### OPDRACHT
Beantwoord de volgende vragen met behulp van de uitspraak over de koop van een woning.
(a) Op welke datum deed de rechtbank uitspraak?
(b) Voor welk bedrag kochten de eisers de woning?
(c) Waar in de woning was volgens de klachten van de eisers sprake van vochtdoorslag?

### LEESTEKST
ECLI:NL:RBLIM:2025:8514

Rechtbank Limburg

Datum uitspraak
25 juni 2025
Publicatiedatum
29 augustus 2025
Zaaknummer
C/03/335458 / HA ZA 24-472
Instantie
Rechtbank Limburg
Type
Uitspraak
Rechtsgebied
Civiel recht
Procedures
  • Eerste aanleg - enkelvoudig
Vindplaatsen
  • Rechtspraak.nl
AI samenvatting door LexboostAutomatisch gegenereerd

Beroep op non-conformiteit en dwaling bij de koop van een woning

In deze zaak vorderden de eisers, die een woning hadden gekocht van de gedaagden, schadevergoeding op grond van non-conformiteit en dwaling. De woning was in 2022 gekocht voor € 351.200, na bezichtigingen en een bouwtechnische keuring. Na de levering in november 2022 uitten de eisers klachten over de staat van de woning, waaronder gebreken aan de meterkast, tuinonderhoud en vochtdoorslag in de garage. De rechtbank oordeelde dat de vorderingen van de eisers moesten worden afgewezen. De rechtbank stelde vast dat de koopovereenkomst bepalingen bevatte die de eisers verplichtten de woning in de staat te aanvaarden zoals deze was bij de koop. De rechtbank concludeerde dat de gebreken die door de eisers waren aangevoerd, niet in de weg stonden aan het gebruik van de woning als woonhuis. Bovendien was er geen bewijs dat de gedaagden op de hoogte waren van niet-kenbare gebreken. De rechtbank oordeelde dat de eisers niet konden bewijzen dat zij gedwaald hadden bij de aankoop van de woning, omdat zij op de hoogte waren van de ouderdom en de staat van de woning. De vorderingen werden afgewezen en de eisers werden veroordeeld in de proceskosten.

### AANGELEVERDE GEGEVENS
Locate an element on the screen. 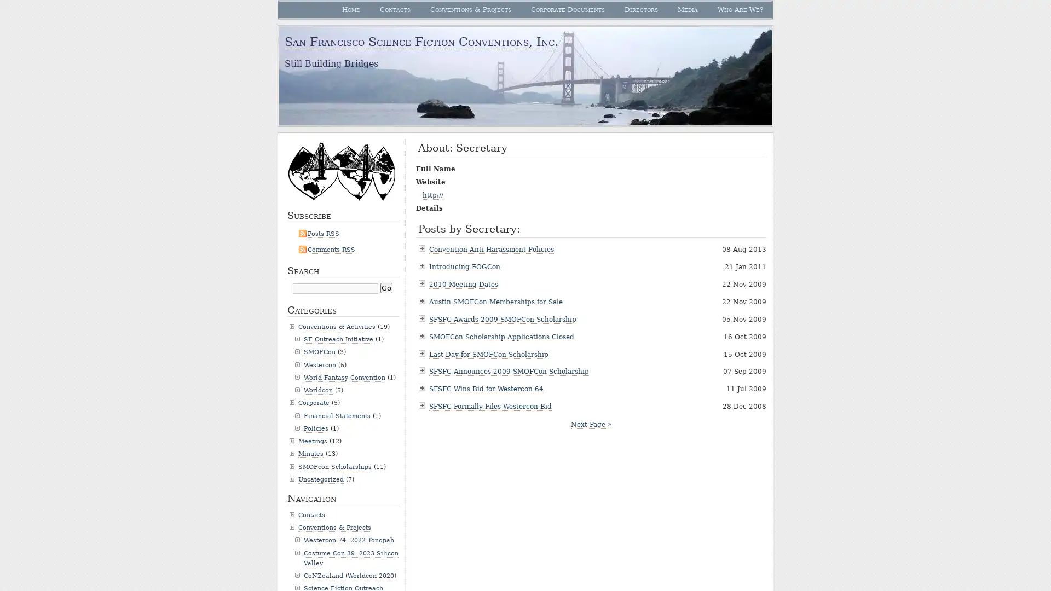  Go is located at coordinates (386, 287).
--
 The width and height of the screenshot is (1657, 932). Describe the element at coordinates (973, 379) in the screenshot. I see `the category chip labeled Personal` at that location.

### UITGEWERKT ANTWOORD
(a) De rechtbank deed uitspraak op 25 juni 2025.
(b) De eisers kochten de woning voor € 351.200.
(c) Volgens de eisers was er vochtdoorslag in de garage.